Rows of pointing data:
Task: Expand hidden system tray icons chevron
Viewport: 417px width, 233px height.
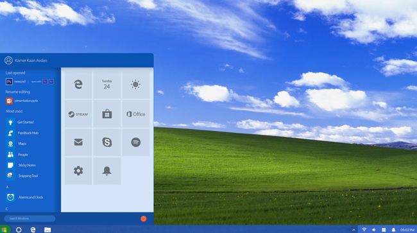Action: click(x=353, y=230)
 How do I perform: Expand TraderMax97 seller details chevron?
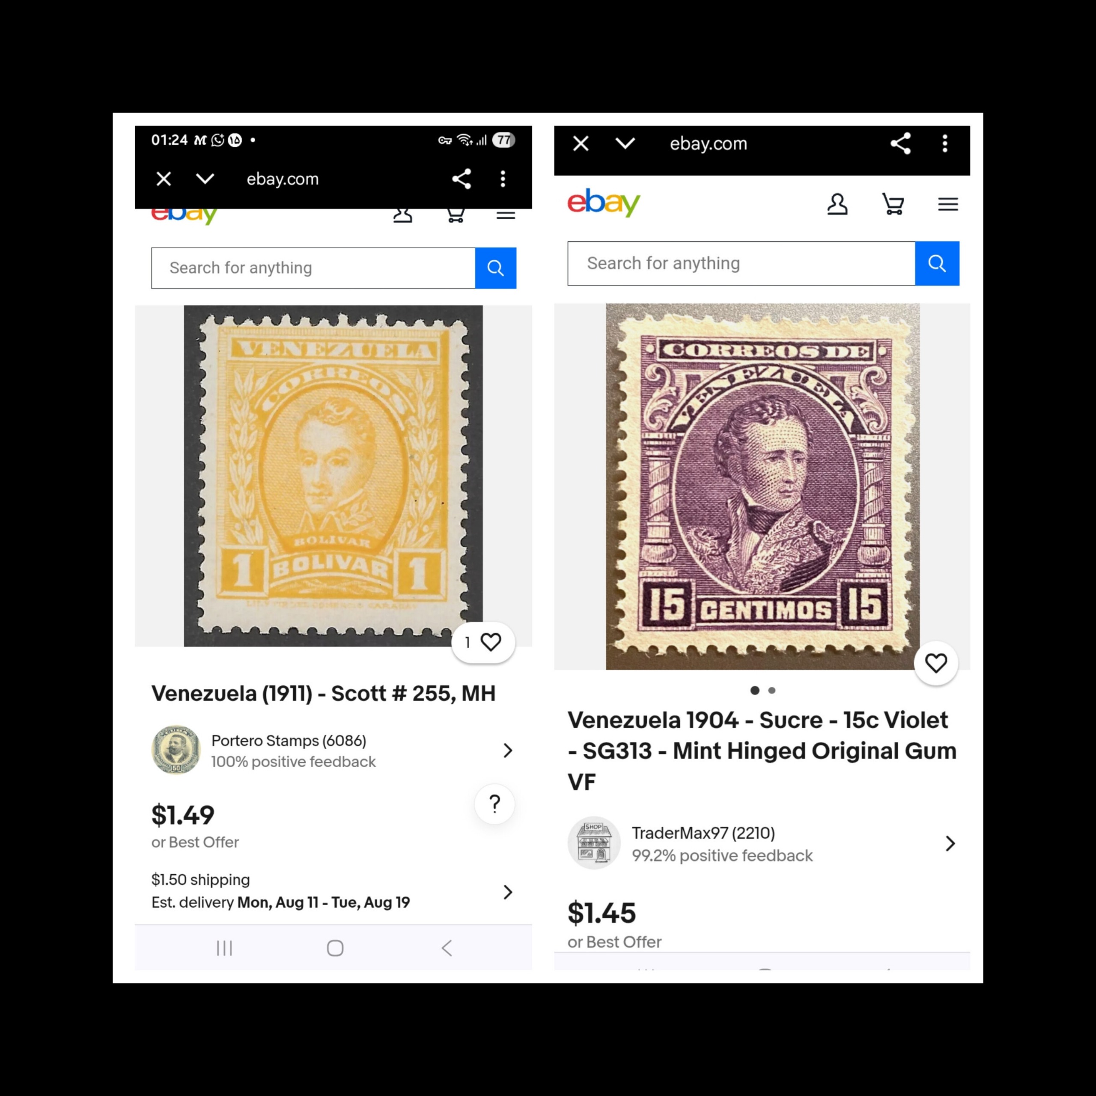click(x=950, y=844)
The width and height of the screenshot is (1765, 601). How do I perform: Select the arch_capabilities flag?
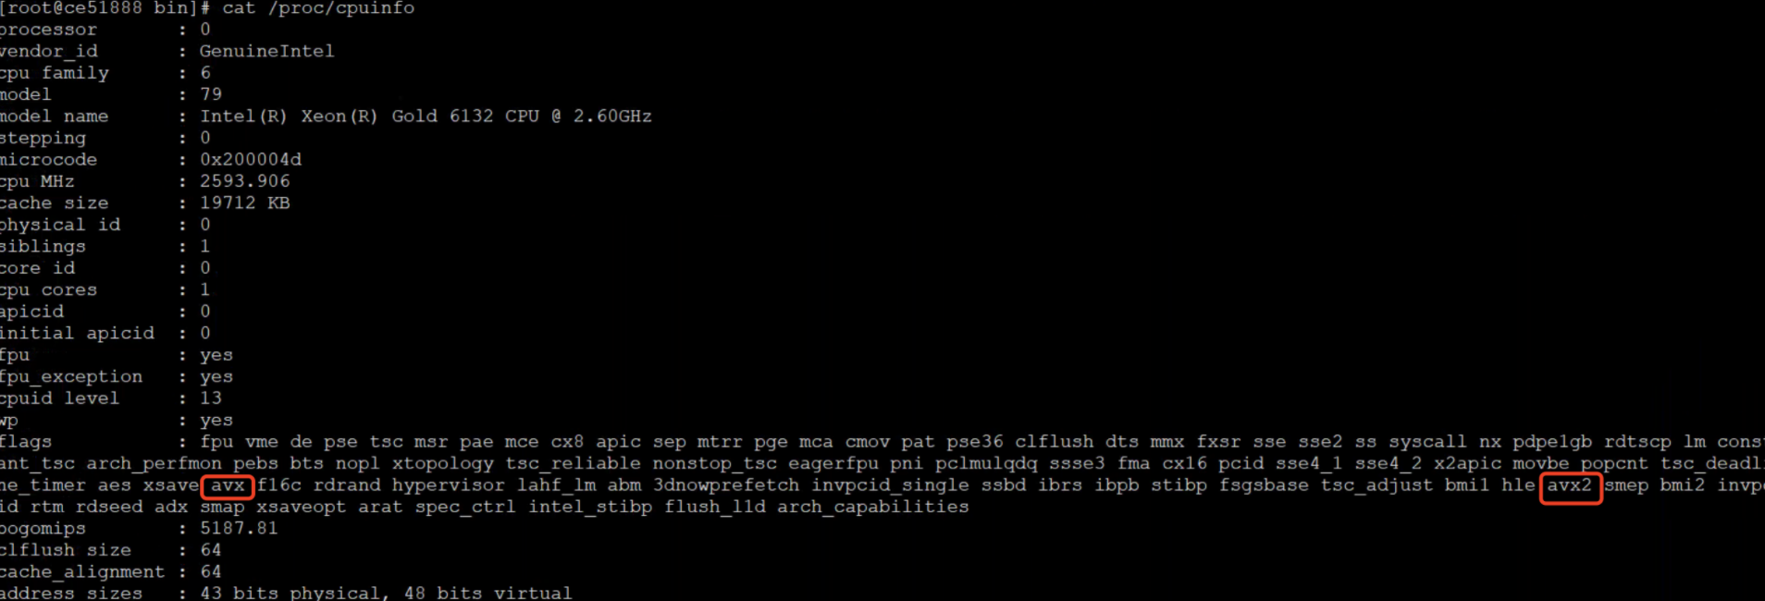click(x=872, y=508)
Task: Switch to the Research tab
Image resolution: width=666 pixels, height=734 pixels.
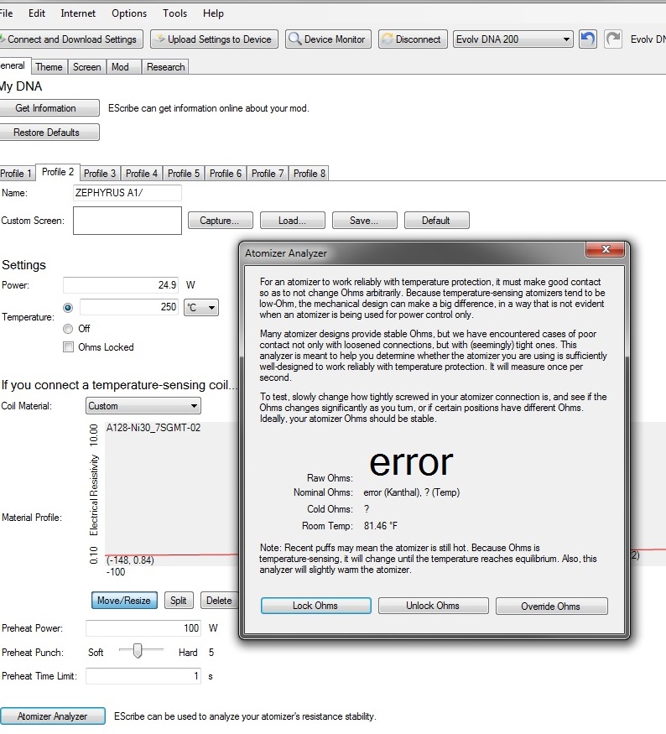Action: pyautogui.click(x=165, y=67)
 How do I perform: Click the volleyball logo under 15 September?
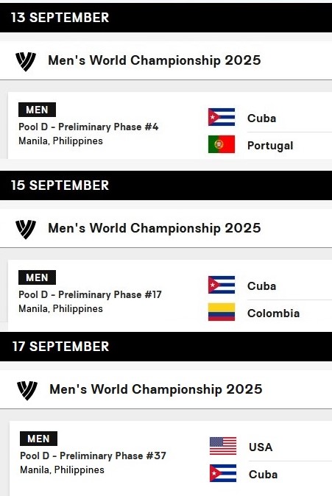click(x=26, y=229)
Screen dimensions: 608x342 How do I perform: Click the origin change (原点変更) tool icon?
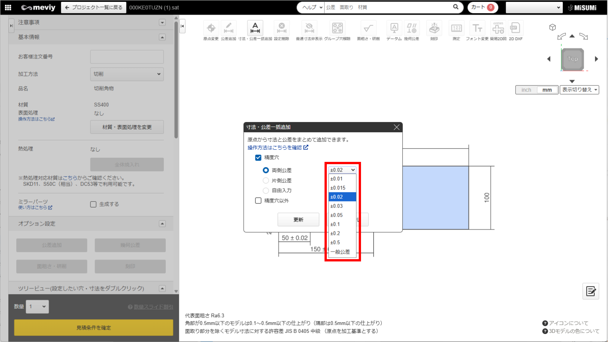[x=211, y=28]
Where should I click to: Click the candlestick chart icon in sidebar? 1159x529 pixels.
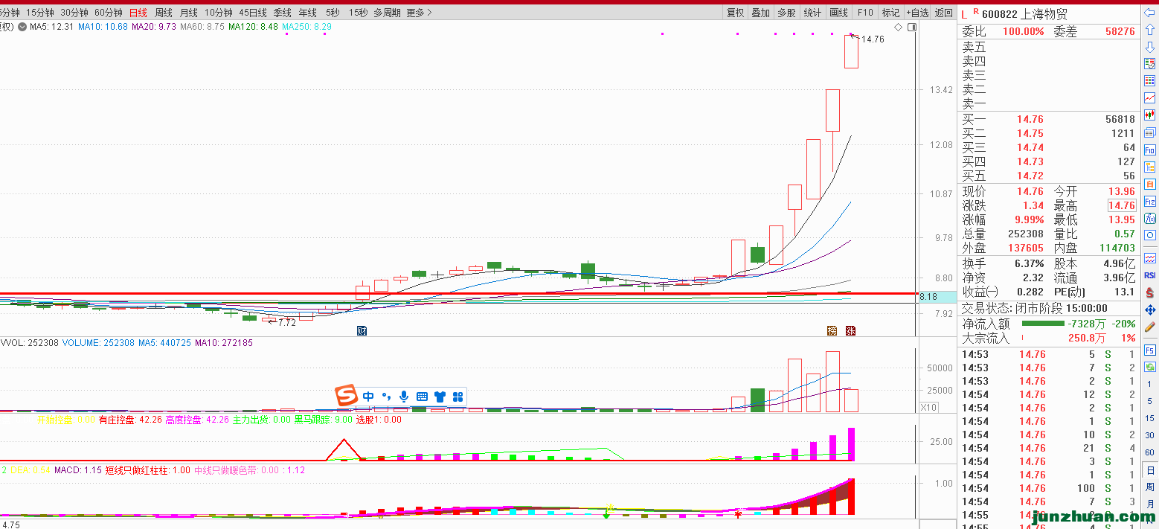click(x=1150, y=115)
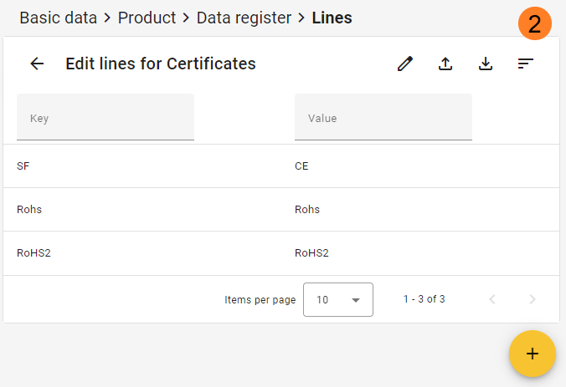Click the back arrow beside Edit lines
Viewport: 566px width, 387px height.
coord(37,64)
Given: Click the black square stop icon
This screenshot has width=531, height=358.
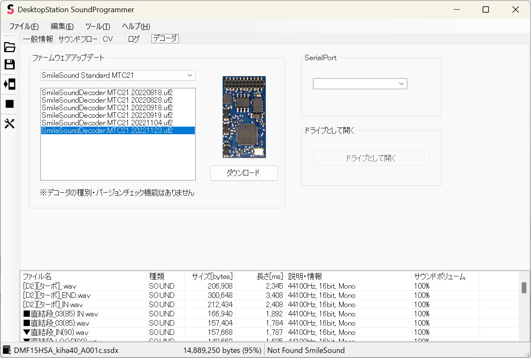Looking at the screenshot, I should click(9, 104).
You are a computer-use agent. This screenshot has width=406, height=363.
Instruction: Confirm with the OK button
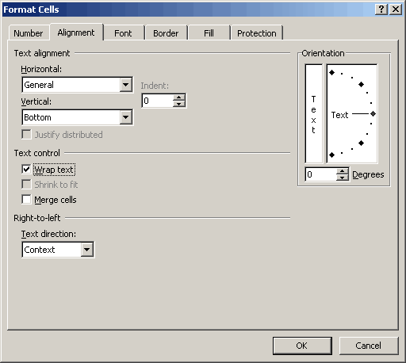[302, 346]
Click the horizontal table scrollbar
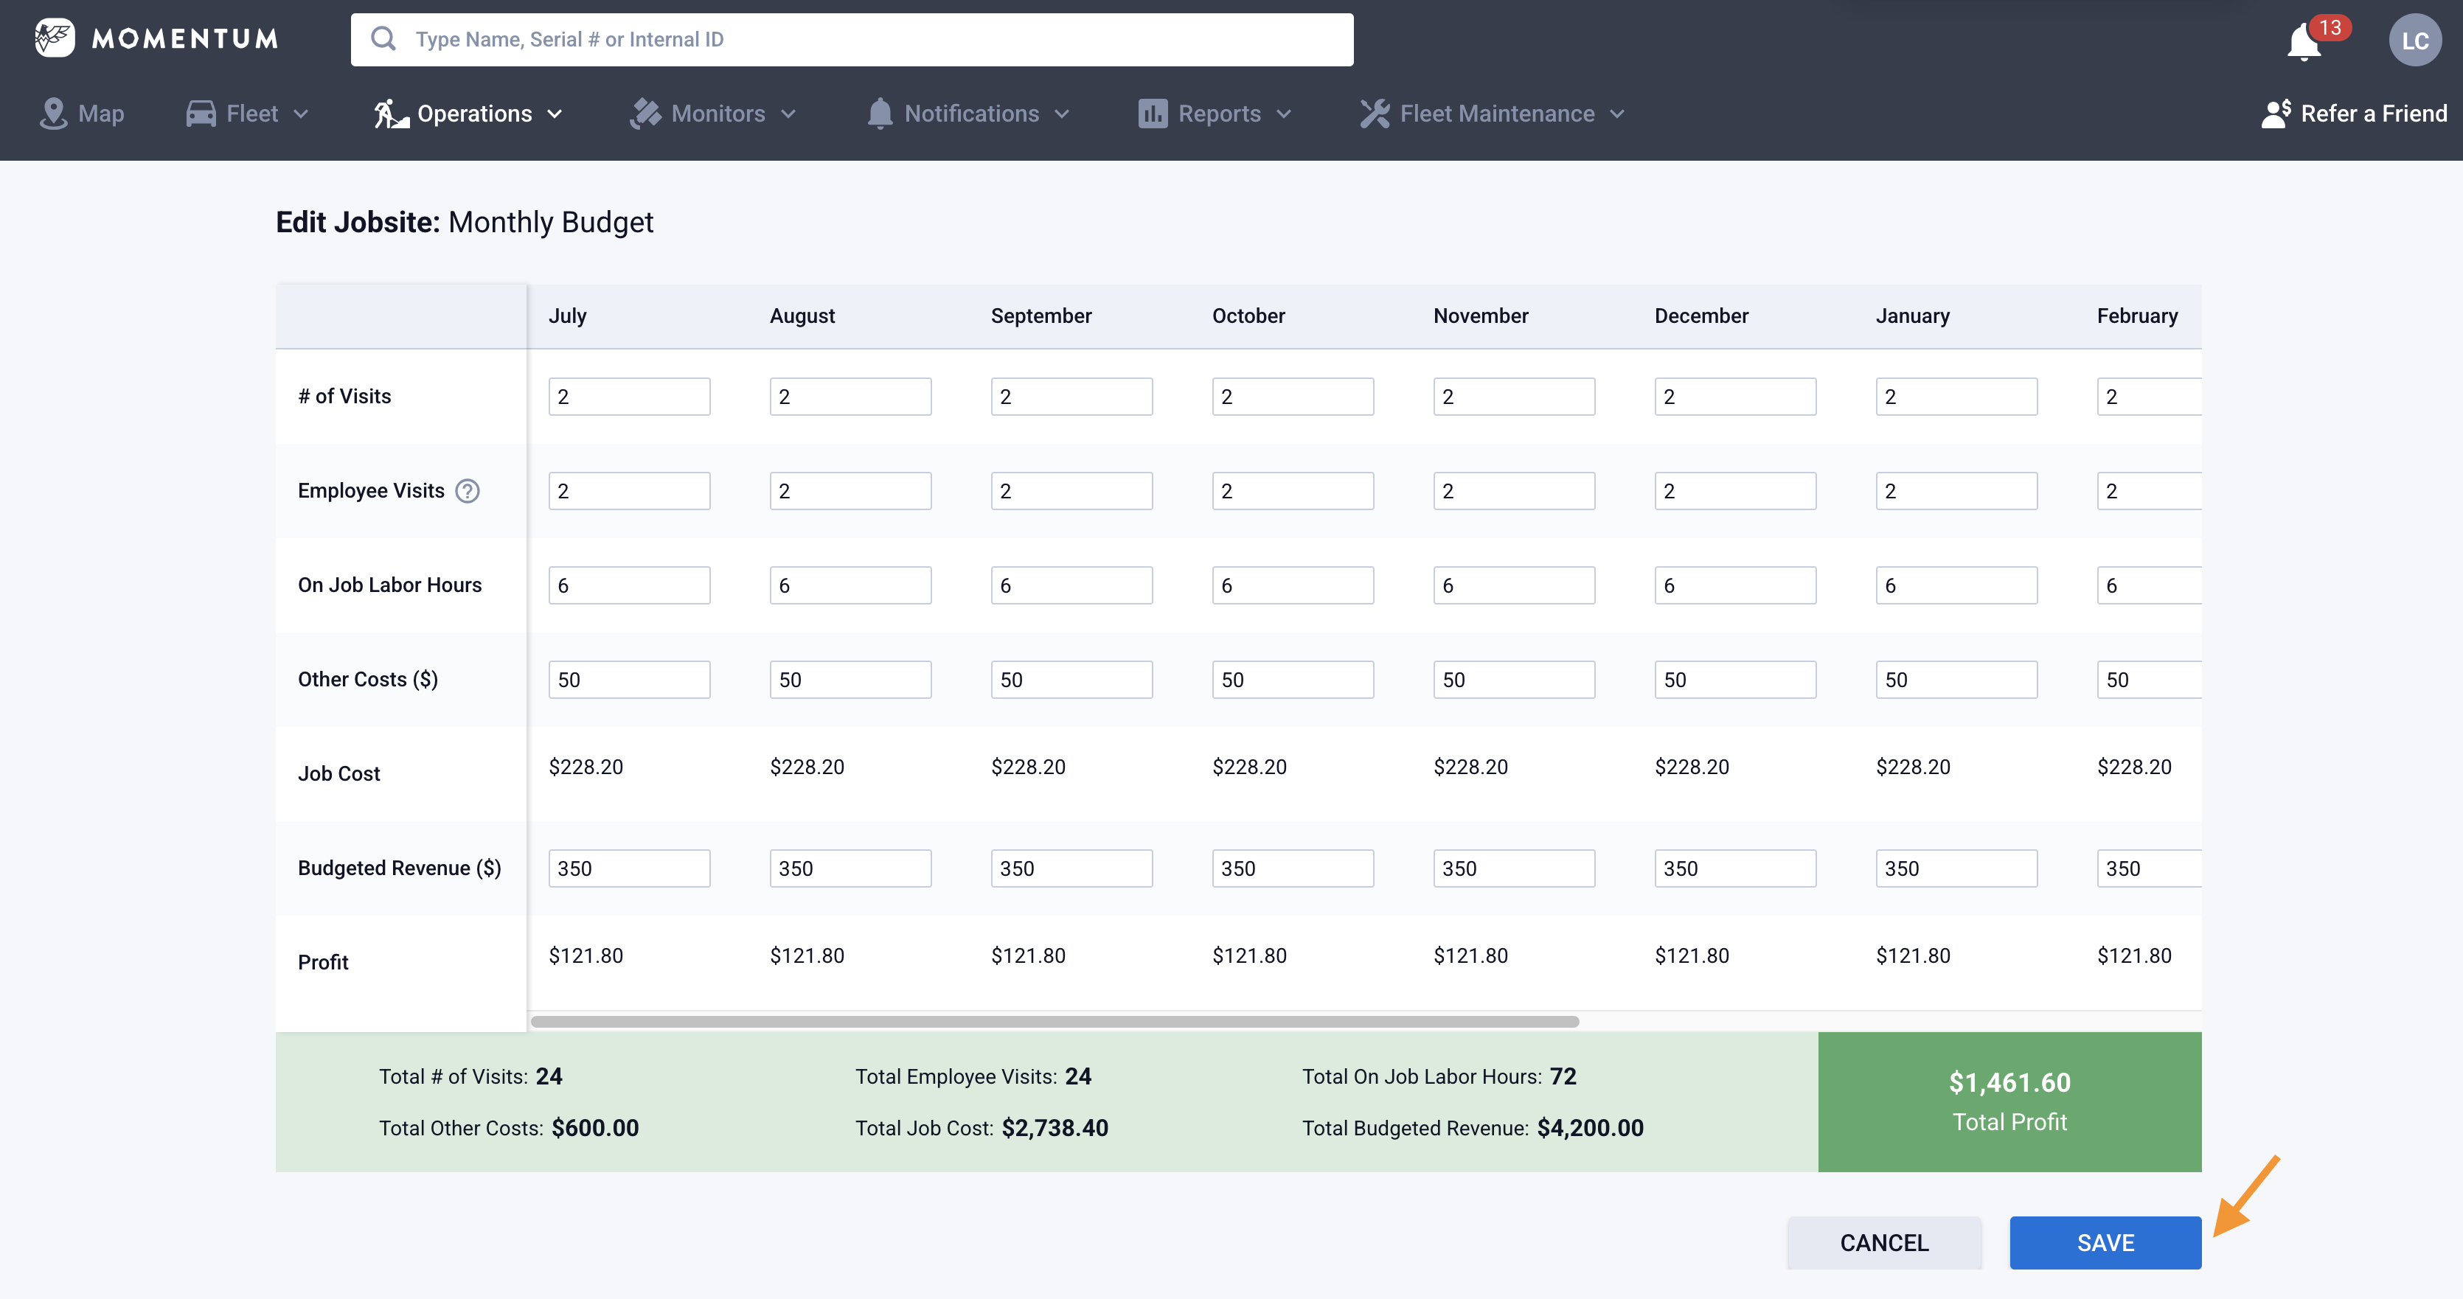2463x1299 pixels. [x=1054, y=1022]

Problem to solve: Find each line in the items above that contains the string "width", and copy every such line in full. Matching is case-sensitive.

Answer for the task:
Viewport: 417px width, 233px height.
The width and height of the screenshot is (1765, 601). How do I perform: Select the arch_capabilities flag?
Image resolution: width=666 pixels, height=734 pixels.
Viewport: 566px width, 387px height.
This screenshot has width=531, height=358.
You are a computer-use agent. This screenshot has width=406, height=363.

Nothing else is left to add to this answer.